The frustrating thing is that from the beginning of the conversation, I said that to replace my boat would take a few months as they are shipped from the UK. She assured me it would be quick once they received everything (maximum of 6-8weeks)...I'm in my 10th week of waiting and still nothing. Even a simple call from them letting me know the status or speaking directly to the claims person would go a long way. I've gone from being angry to just being really sad about the situation ..yeah I know, a first world problem.

Thanks for letting me know your success though.


----------



## Nubster (May 15, 2009)

So they aren't giving you a hard time...just taking their sweet time...well, that's frustrating but at least they haven't told you to pound sand. Hopefully they get head removed from butt soon so you can get back to normal. Who knows...I may have ended up getting the same treatment if I continued with my claim for the damage to my car and bike.


----------



## JohnJ80 (Oct 10, 2008)

I have just finished a 2400 mile round trip with Whispbars holding a Yakima skybox on my BMW X5 that was full of 6 pairs of skis, a pair of crutches (another whole story) and at least two pairs of ski boots - the box was full and probably overloaded and over the rack's capacity, but who's counting. No problems at all despite driving there and back at 80mph.

And I've been doing the same thing with my other sky box on top of my other car (BMW 530XI wagon) for the last 2 years with zero problems on the Whispbar and another 5 years before that on the standard round bars as well as carrying bikes routinely on top of that car too.

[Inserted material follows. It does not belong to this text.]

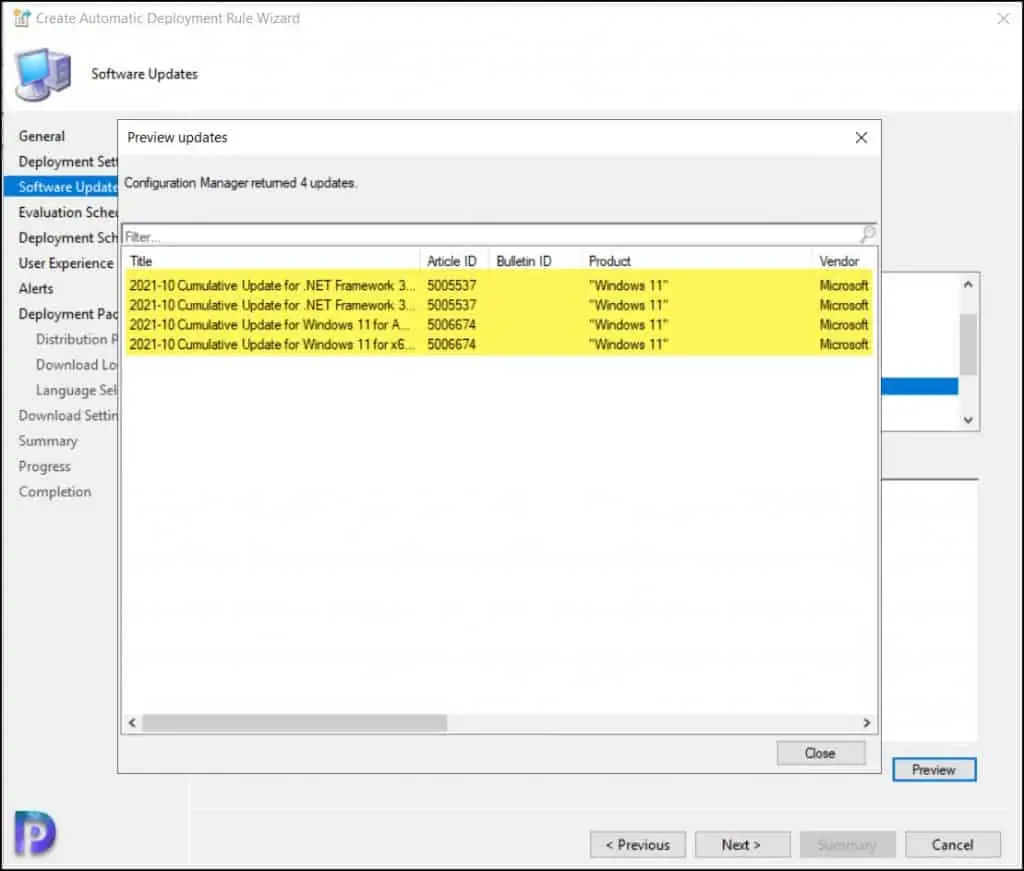The image size is (1024, 871).
Task: Go to the Next wizard page
Action: point(742,844)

Furthermore, I did have a problem with a 7 year old skybox this year. Kids overloaded it on one -25F morning as they were leaving on a trip to the mountains. One of the pieces that latched the box closed broke off and left a 2x3" hole in the side of the box and a dysfunctional latch. Being kids, of course, none of this mattered to them and they drove that box overloaded with skis 2000 miles round trip to the mountains and back (thankfully) with no problems.

But, get this - on return and being more than a little pissed off at my kids (no way could I see this as Yak's fault) that had broken the box that now had to be replaced - I called Yakima and asked about getting a replacement top shell for the box. They asked me if I knew that my **7 year old box** had a limited lifetime warranty on it. That box probably, literally, had 160K miles on it and 50K of that on Whispbars.

Long story made short, I got a copy of my receipt from REI and I had a brand new, $499+$100 shipping, in the box at no cost to me, brand new skybox shipped to me. Bad customer service? Not based on anything in this solar system. In point of fact, I'd have to say that I don't think I have EVER seen better customer service. Kudos to Yak on both their durable and functional Whispbar racks and boxes as well as their customer service. They really stand by their stuff. I've got many years and/or many tough miles on both to prove that these are good products and a good company.

J.


----------



## placemaps (Mar 11, 2014)

I can only go off of what I've experienced ..that and seeing other Whisbar racks fail in the same manner. Every company that produces have a few that fail. It's how the respond when that happens that makes the difference. It takes a lot for me to go from big fan and advocate of Yakima and their products to disappointed and regretful of my purchase. I'm glad your experience was positive.


----------



## JohnJ80 (Oct 10, 2008)

FWIW, and while the sample size is small, mine is twice yours (I have two racks). They've both been solid and on the vehicles non stop for 2 years now. 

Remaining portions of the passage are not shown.